Crescere significa rinunciare al “dono innato della ‘veggenza’, naturalmente ereditata” (ibidem), all’immediatezza del rapporto tra la psiche e la realtà e accettare il difficile apprendimento del linguaggio. “Per questo aspetto l’uomo può essere descritto come un voyant, cioè un vedente nel senso di veggente, visionario” (ibidem). Rinunciare alla veggenza non significa perderla completamente. Una sua quota rimane, accanto a modalità di funzionamento più evolute, e si manifesta nel sogno, nel sogno della veglia, nel gioco, nel sintomo, garantendo una mediazione tra sensorialità, percezione, inconscio e linguaggio.

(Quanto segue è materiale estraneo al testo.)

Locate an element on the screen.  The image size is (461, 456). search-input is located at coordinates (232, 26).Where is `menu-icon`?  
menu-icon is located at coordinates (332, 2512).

La parola nasce quindi dalla rinuncia all’autarchia e all’allucinazione non condivisibile, attraverso l’accettazione dell’assenza e della perdita, ed è essa stessa destinata ad una rinuncia: quella della completa significazione. Ci saranno sempre infatti residui di non senso dovuti alla frattura, talora incolmabile, tra il mondo da cui veniamo e quello nel quale siamo chiamati a vivere, tra la coscienza e l’inconscio, tra noi stessi e l’altro, tra la familiarità e l’estraneità, tra il qui e ora e l’altrove. Sono residui che cercano una rappresentazione, che possono manifestarsi attraverso i sogni o la ripetizione e che la psicoterapia può trasformare in elementi dotati di senso (Ruggiero, 2011).

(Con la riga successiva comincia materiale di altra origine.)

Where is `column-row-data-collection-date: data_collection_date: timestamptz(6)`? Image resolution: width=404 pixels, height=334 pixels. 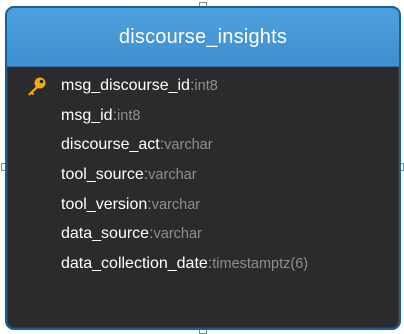
column-row-data-collection-date: data_collection_date: timestamptz(6) is located at coordinates (203, 264).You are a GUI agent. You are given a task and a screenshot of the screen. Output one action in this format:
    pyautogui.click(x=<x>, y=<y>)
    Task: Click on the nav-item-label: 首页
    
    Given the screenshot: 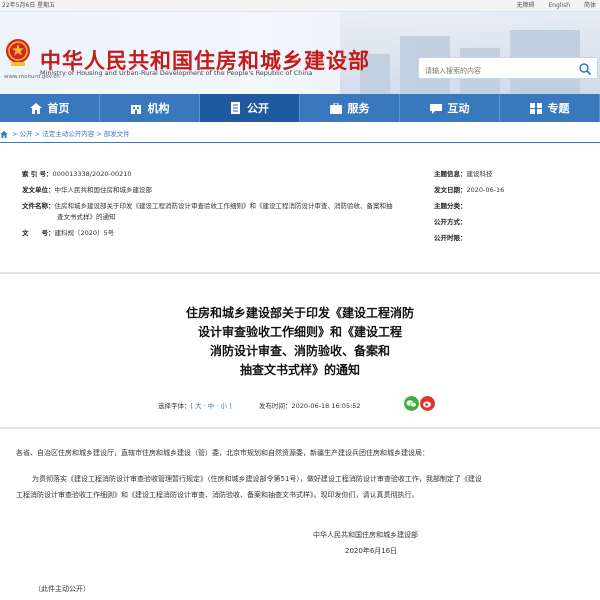 What is the action you would take?
    pyautogui.click(x=58, y=108)
    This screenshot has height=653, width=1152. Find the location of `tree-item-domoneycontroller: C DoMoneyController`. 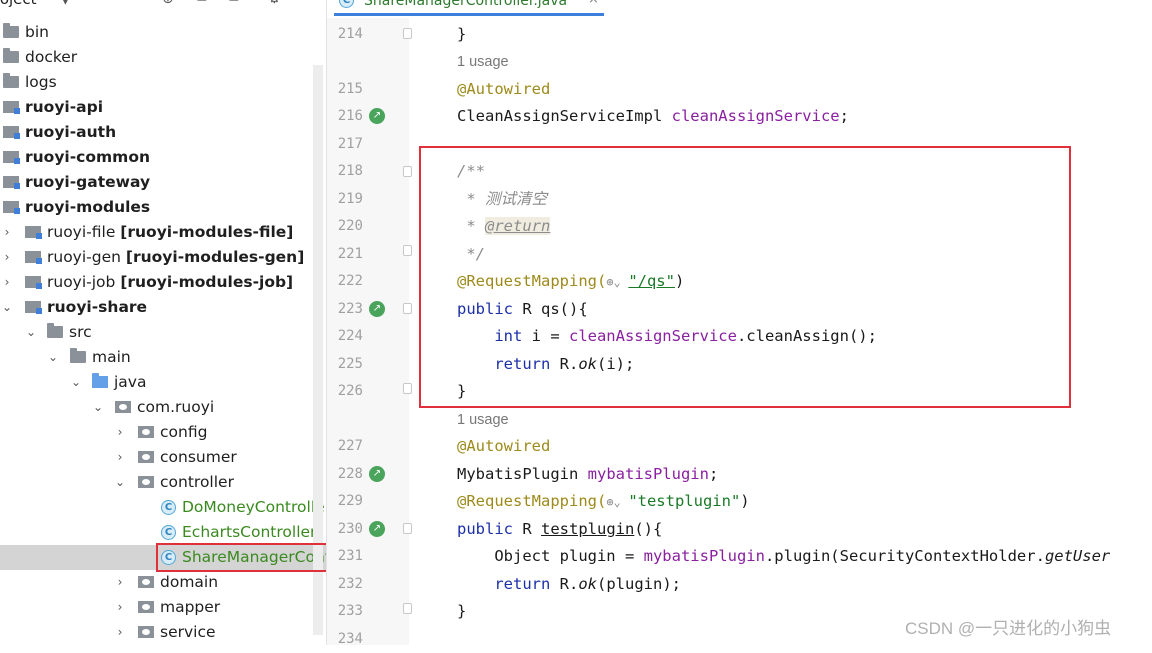

tree-item-domoneycontroller: C DoMoneyController is located at coordinates (163, 508). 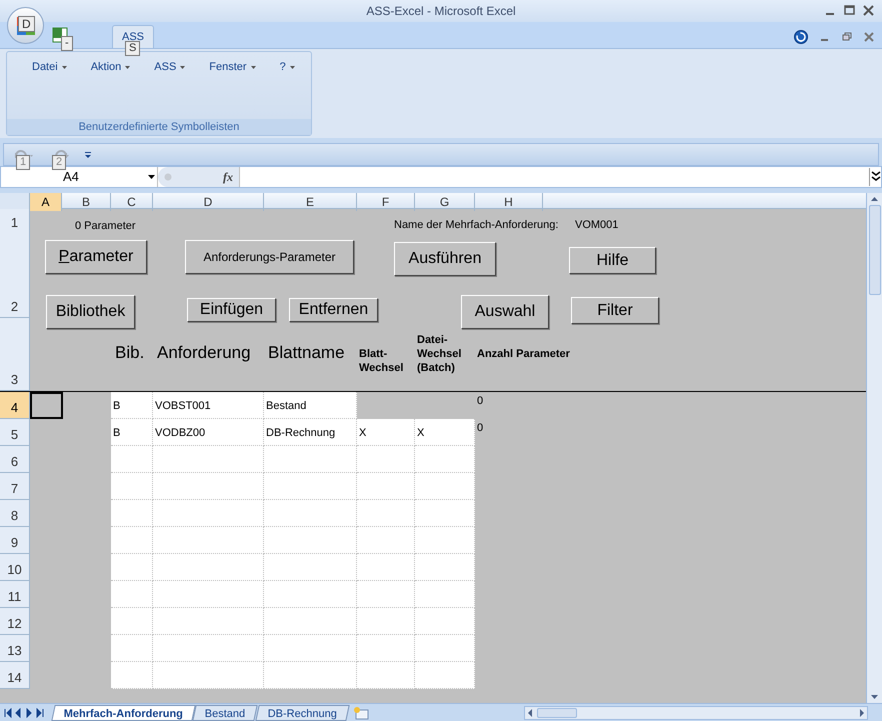 What do you see at coordinates (67, 44) in the screenshot?
I see `keytip-tooltip: -` at bounding box center [67, 44].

La possibilità stessa di conoscenza, ma ancora prima di rappresentazione e di pensiero, è dunque biologicamente radicata in questo paradiso perduto e il suo destino è legato all’incontro con un ambiente che dovrebbe attutire l’angoscia di questa primitiva perdita. Gli uccelli canori, se vengono covati da uccelli che non sanno cantare, perdono la capacità di imparare a farlo (Fornari, 2005).

 

Bibliografia

Allen J.G., Fonagy P., Bateman A.W. (2008) La mentalizzazione nella pratica clinica. Raffaello Cortina, Milano, 2010.

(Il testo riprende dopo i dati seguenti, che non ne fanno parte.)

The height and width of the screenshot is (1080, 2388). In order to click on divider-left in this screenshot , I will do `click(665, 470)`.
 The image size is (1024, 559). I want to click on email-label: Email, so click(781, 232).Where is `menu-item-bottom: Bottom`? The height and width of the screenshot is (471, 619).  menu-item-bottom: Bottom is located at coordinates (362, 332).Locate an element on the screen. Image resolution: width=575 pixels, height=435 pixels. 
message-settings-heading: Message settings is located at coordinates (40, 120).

Borutti S. (2013) Tragedie della vita istituzionale:dalla parte di Antigone. In Narrazioni psicoanalitiche delle crisi: descrizione, racconto, risoluzione. Congresso Centro Psicoanalitico di Pavia, 9 marzo 2013. Aula 400.

Fornari F. (2005) Il sogno durante la poppata e il transfert onirico. Riv.Psicoanal., 50, 191-199.

Kluzer G. (2011) Altrove: i luoghi e i tempi segreti dell’inquietante familiarità. Riv.Psicoanal., 57, 5-16.

Ruggiero I. (2011) Comunicazione inconscia e lavoro di controtransfert: riflessioni su una consultazione con un adolescente. Riv.Psicoanal., 57, 71-84.